Mr.Goldwithe stepped up and opened the door.  Keli and I cozied up behind Norman as he followed Mr.Goldwithe inside.  Keli was so close up to her dad that he turned and gave her an annoyed glare.

The first few steps inside was a landing with handrails, and three wide steps led down into a wider room.  A large stone wall stood out as a partition in the far left of the room, the whole bottom half of which housed a well-used fireplace.  Its opening was five feet tall with a wood beam shelf running across the width of it.
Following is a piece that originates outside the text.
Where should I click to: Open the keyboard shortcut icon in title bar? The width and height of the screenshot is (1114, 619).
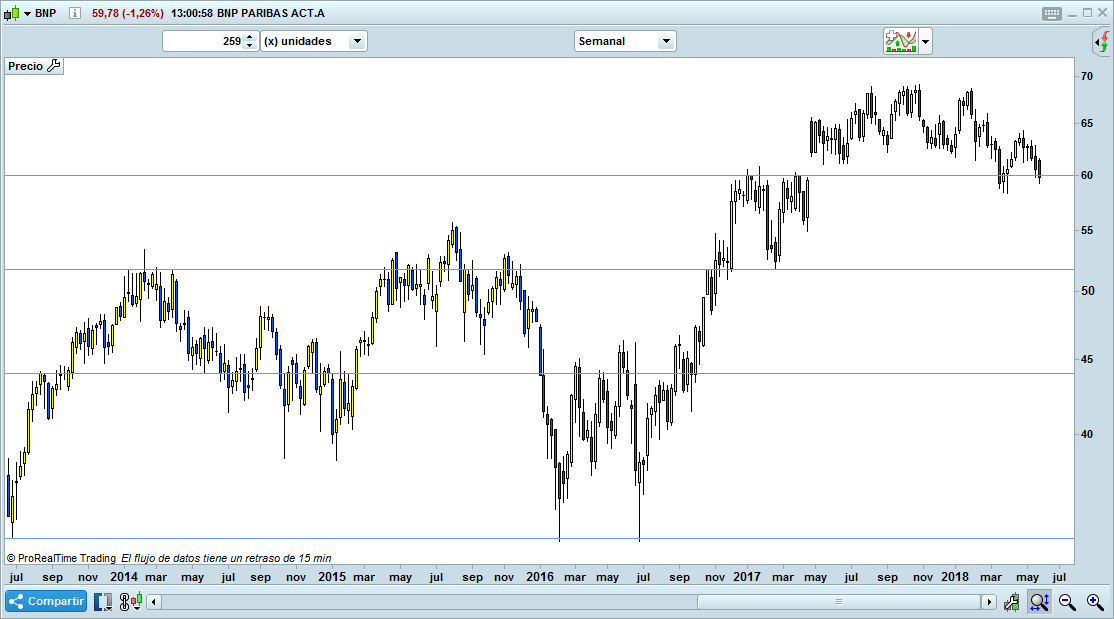coord(1051,14)
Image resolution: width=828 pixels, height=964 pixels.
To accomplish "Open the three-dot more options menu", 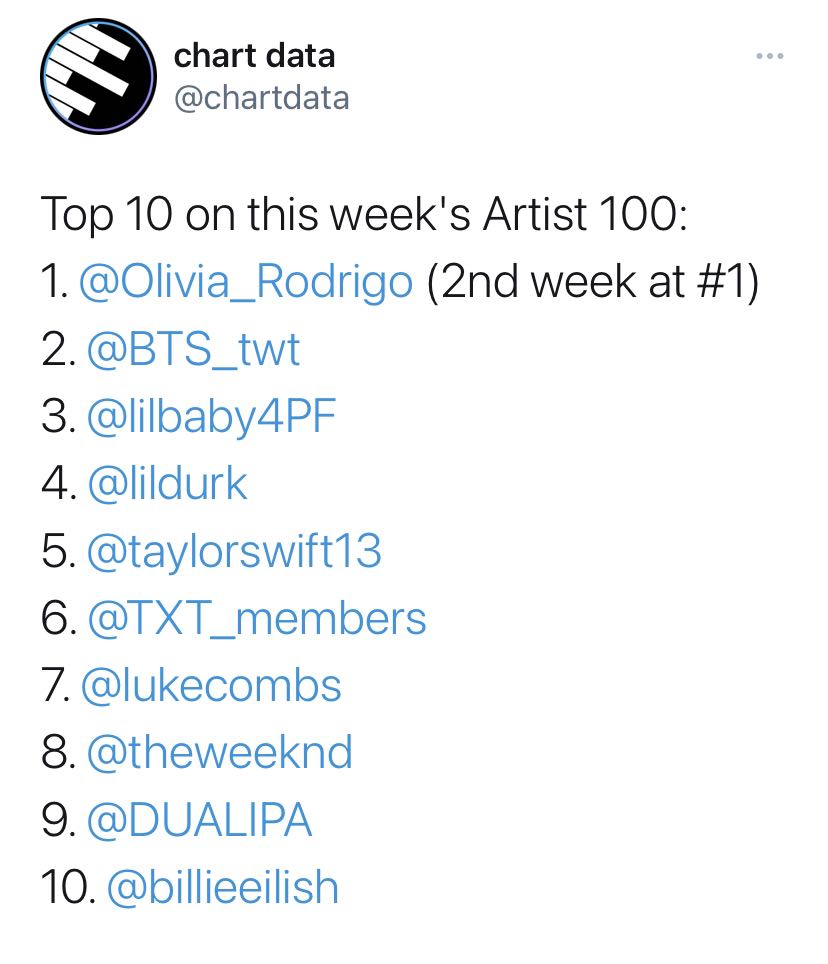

“Dusty,” was my first thought upon entering the house.   Everything was covered with a thick layer of immovable dust.  Spider webs accented the corners of the ceiling occupied by tiny, colorful hosts with their insect corpses hanging helplessly.  Cobwebs were draped suspended all over the place. Norman waved his arms as he walked, clearing them away.

Out of the stone on both sides of the fireplace thick, black steel rings protruded holding several cast iron pokers with fancy decorative handles.  The wood plank floors looked as though they should be creaking but were sturdy and quiet as the four of us walked around, Keli clinging to my arm like a marsupial.
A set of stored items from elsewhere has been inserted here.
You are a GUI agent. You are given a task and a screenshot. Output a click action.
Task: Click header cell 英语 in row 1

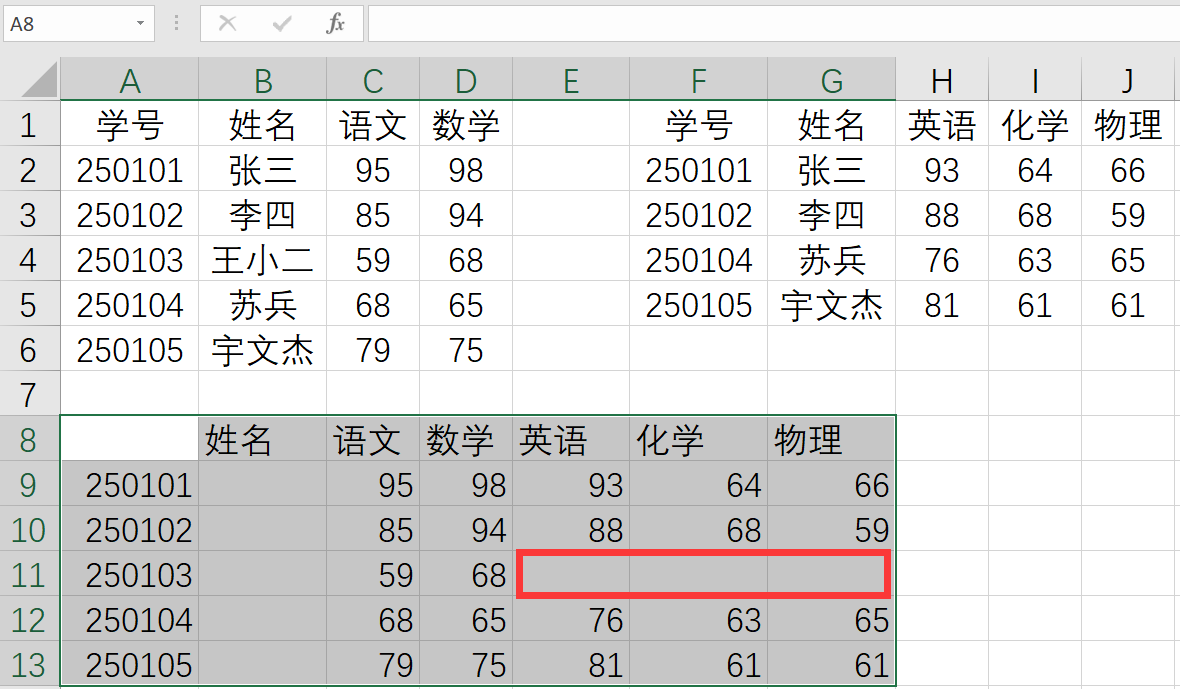pyautogui.click(x=941, y=126)
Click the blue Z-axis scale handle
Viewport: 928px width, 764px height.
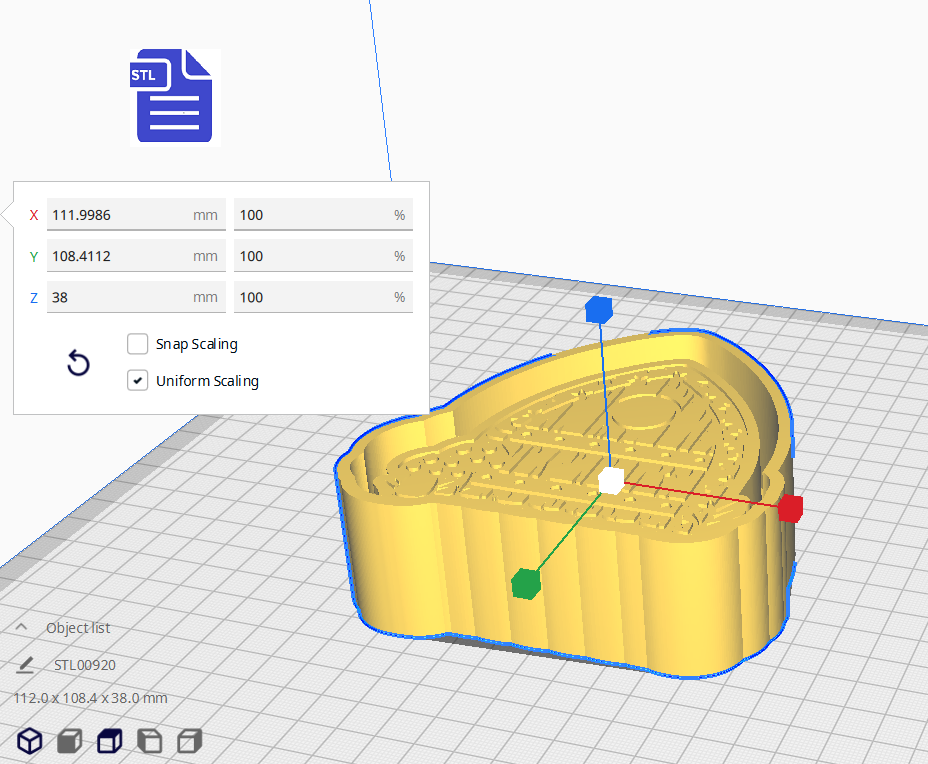[x=597, y=310]
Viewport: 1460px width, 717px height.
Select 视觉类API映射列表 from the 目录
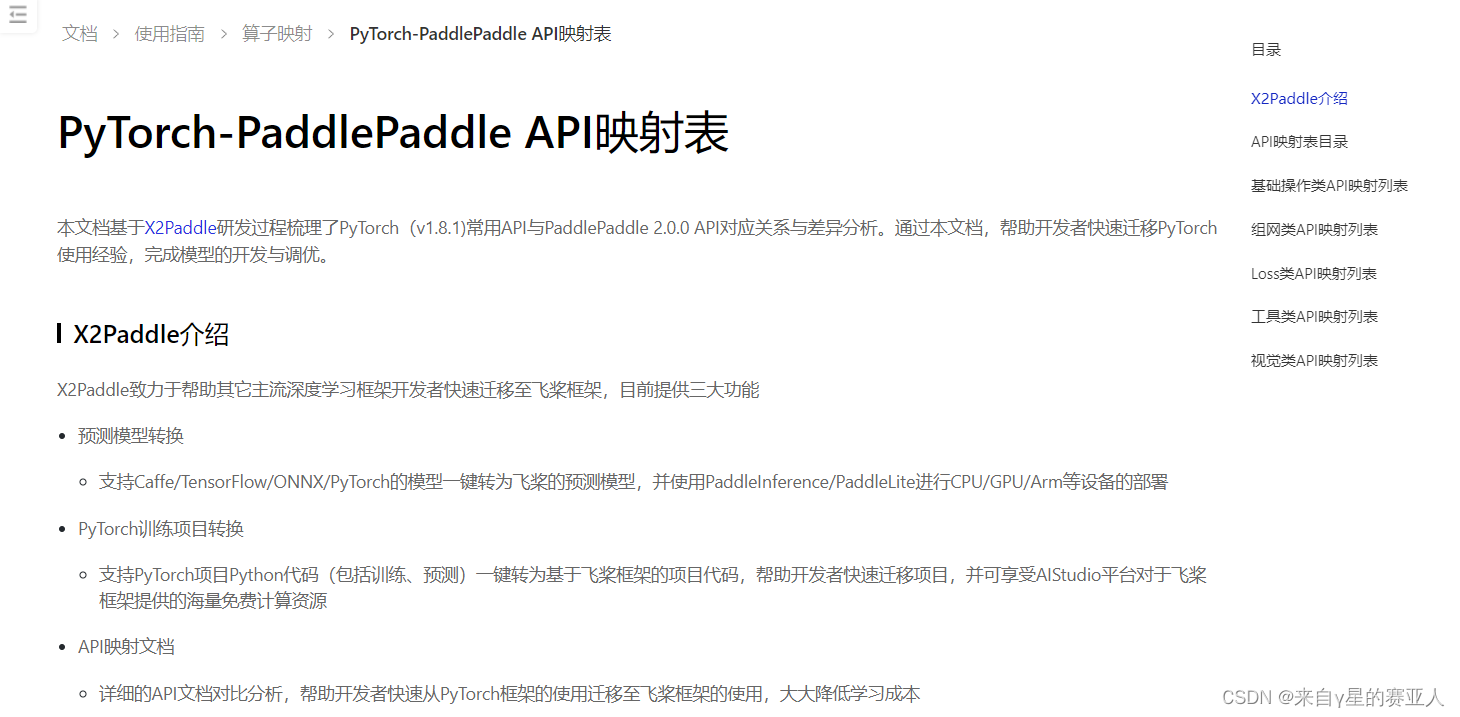point(1313,360)
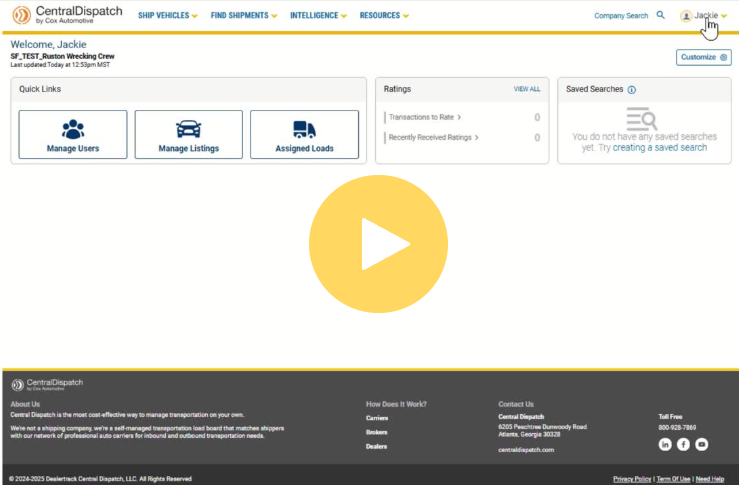
Task: Click View All in Ratings panel
Action: [x=527, y=89]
Mr.Goldwithe proceeded to point out details and little interesting facts about the most insignificant things, like the fact that his great-grandfather fixed the first step on the stairs that led to the second level with the same wood that he’d used to build his great Aunt’s casket.  She died of pneumonia at age seven. Norman said “Really?” and then looked at me with a sarcastic eye roll.   Our guide continued with more useful information about the heating and electricity and water.  “…There’s also a functioning well on the property.”

“I’d like to see that,” I suddenly found interest in a bit of trivia.  I didn’t really know why.

“It’s right out that door.  Follow the path to the corral and behind that smoke shed out there is a well.”

“Come on, Keli.”  My daughter needed very little coaxing to get out her of the house and she eagerly followed me through the door Mr.Goldwithe had pointed out.

“Corral?” Keli said. “What’s the corral for?”

“Horses, of course.”

“Did Daddy say he wanted to get a horse?”

“He’s always said that,” I smiled,  “though I don’t know what for.”

We came upon a large octagonal shaped area of dirt, enclosed by a split-railed fence.  We walked through the broken gate, which was hanging on by the last threads of a wire hooked over a rusted hinge.  It broke away from the rail just as we pushed it inward.  We passed through the dusty corral.  “Is this it?”   I said as we approached a contraption poking up out of the dirt.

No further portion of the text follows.